Rewrite everything from the start of the data down to the line containing "I want to click on loop-rings-icon, so", swapping "perform" for "carry out" and leaving the rest unchanged.
※ ※ ※
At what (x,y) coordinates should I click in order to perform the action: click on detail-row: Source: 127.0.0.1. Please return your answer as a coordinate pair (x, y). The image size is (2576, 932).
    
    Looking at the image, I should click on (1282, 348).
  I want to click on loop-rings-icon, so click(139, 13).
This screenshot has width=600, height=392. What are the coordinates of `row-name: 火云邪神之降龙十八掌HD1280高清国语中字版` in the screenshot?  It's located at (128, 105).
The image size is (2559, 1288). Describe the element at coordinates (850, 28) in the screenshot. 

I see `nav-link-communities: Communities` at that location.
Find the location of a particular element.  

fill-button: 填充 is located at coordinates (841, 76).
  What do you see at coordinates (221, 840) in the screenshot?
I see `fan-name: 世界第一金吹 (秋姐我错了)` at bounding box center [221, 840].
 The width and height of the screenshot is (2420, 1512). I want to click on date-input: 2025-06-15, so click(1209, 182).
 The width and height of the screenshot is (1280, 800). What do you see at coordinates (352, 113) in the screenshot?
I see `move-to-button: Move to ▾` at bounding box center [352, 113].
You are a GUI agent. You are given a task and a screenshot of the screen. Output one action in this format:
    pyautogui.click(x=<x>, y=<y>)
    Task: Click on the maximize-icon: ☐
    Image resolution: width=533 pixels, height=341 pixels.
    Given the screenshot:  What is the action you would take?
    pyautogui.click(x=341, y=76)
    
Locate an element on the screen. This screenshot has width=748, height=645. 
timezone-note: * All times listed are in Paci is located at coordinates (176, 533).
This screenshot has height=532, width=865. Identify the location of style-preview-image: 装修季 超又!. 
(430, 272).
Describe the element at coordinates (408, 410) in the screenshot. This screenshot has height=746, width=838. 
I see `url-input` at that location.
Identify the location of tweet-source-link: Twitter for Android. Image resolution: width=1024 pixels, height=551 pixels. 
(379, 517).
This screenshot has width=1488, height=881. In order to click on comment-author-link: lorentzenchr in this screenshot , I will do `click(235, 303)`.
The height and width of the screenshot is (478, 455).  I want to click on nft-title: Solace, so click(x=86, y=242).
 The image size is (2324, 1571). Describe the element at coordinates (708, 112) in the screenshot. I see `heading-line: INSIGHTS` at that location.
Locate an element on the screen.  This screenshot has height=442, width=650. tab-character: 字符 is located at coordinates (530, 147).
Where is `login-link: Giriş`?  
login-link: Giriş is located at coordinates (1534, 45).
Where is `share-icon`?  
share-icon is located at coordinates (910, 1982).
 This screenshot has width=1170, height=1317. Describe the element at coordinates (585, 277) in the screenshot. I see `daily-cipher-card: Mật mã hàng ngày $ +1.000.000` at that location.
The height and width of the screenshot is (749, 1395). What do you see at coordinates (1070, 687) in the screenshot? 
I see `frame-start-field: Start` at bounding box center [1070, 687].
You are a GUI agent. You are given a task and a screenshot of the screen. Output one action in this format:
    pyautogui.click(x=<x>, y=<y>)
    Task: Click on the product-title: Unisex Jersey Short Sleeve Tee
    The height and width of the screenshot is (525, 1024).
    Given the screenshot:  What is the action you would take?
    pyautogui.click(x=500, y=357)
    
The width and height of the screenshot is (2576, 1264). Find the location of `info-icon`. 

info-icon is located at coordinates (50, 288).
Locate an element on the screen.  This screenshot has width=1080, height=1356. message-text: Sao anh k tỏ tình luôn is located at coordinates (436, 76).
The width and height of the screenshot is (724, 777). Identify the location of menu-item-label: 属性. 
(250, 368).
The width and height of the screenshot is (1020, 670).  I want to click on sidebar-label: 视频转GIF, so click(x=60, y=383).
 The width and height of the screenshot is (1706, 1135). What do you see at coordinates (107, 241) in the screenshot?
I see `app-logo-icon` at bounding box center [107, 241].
※ ※ ※
◆ **RESULT OF THE EXERCISE**
At what (x,y) coordinates should I click in order to carry out the action: click on detail-row: Source: 127.0.0.1. Please return your answer as a coordinate pair (x, y). The image size is (2576, 932).
    
    Looking at the image, I should click on (1282, 348).
  I want to click on loop-rings-icon, so click(139, 13).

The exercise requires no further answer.